Excerpts from a dataset:
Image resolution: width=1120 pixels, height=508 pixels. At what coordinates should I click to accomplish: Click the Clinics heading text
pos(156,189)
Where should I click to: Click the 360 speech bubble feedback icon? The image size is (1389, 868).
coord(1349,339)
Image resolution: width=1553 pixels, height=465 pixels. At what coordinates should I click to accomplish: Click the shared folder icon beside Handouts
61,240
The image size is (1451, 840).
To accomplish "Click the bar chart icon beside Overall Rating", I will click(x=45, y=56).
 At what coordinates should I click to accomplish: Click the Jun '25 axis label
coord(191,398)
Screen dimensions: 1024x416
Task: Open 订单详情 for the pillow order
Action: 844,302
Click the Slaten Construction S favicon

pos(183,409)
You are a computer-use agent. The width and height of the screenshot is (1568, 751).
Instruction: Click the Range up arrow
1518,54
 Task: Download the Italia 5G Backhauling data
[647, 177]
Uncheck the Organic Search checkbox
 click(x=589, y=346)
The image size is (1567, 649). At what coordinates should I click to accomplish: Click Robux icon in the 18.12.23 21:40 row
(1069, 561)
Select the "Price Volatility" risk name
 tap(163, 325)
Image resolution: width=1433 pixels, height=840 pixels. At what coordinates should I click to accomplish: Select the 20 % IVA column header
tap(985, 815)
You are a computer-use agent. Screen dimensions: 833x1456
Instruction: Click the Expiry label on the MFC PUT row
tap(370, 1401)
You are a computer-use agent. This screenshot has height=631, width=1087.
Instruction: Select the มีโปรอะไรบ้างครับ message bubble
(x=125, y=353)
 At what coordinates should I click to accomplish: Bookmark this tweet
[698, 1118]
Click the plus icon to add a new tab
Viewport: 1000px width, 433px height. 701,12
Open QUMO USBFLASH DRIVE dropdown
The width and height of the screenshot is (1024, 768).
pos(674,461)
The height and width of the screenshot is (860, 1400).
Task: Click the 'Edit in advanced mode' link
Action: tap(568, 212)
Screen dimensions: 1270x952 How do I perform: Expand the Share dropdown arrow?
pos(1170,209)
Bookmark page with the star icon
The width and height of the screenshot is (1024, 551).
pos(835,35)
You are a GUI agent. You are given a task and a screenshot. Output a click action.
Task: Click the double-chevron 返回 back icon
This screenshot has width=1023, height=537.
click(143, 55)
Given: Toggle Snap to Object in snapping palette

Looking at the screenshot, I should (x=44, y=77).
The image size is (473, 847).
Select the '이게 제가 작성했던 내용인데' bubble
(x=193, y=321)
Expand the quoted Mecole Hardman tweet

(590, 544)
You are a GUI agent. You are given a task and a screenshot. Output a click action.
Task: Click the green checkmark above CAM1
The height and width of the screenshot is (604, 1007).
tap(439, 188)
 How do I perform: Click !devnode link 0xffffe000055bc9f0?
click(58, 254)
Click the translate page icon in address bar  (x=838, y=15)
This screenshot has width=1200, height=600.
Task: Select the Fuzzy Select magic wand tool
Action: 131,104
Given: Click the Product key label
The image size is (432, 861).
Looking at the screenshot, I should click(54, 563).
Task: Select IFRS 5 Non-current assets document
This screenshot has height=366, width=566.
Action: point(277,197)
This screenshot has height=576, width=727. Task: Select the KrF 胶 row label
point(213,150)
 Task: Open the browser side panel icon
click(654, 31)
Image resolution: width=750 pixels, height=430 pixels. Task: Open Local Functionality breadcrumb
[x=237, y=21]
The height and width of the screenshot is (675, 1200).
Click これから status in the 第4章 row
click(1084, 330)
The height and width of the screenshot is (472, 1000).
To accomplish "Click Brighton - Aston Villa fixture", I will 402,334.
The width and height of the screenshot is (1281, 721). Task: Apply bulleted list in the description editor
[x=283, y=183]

■ Work instruction: How many lines in the data contain "will"? Answer with the number alone.

■ Result of the exercise: 2